Copy out the part of the data below that opens with the line containing "Image resolution: width=979" and runs to the end of the data, leaving out any pictures.

**Record list**.
* * * *
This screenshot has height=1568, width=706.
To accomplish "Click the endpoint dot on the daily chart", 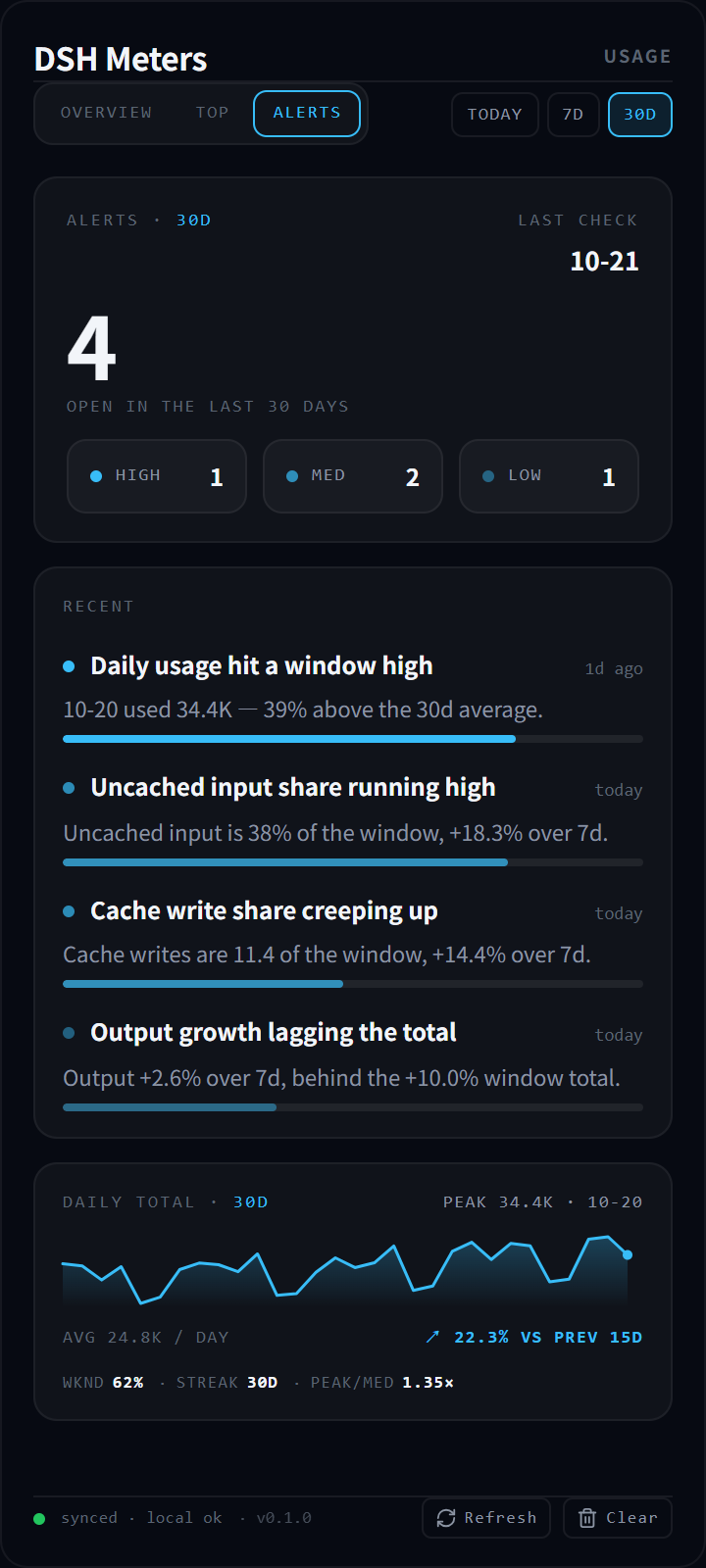I will (628, 1254).
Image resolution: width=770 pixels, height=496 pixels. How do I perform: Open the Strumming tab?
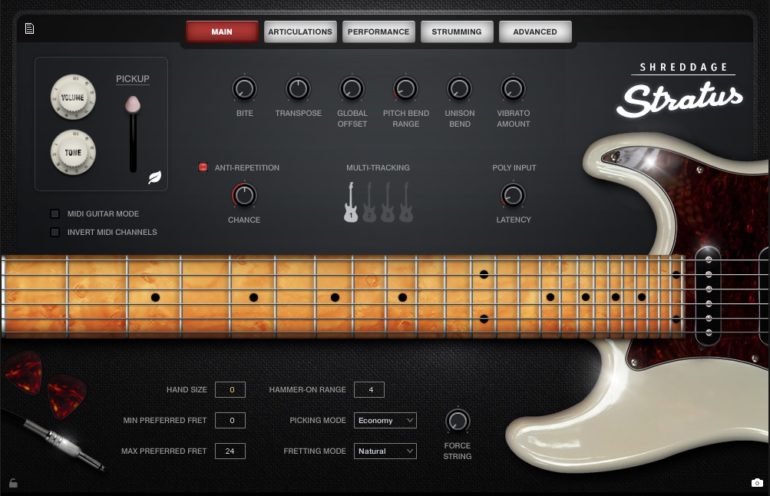coord(456,32)
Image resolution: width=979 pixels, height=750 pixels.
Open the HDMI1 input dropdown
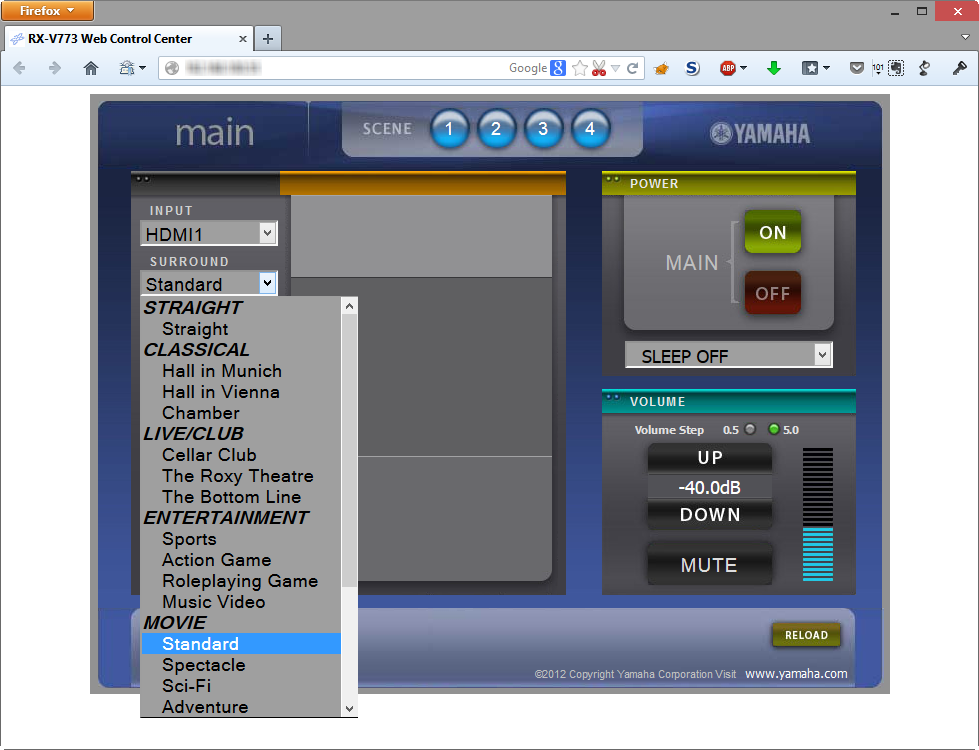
* * * *
**Written answer**.
Image resolution: width=979 pixels, height=750 pixels.
Open the HDMI1 input dropdown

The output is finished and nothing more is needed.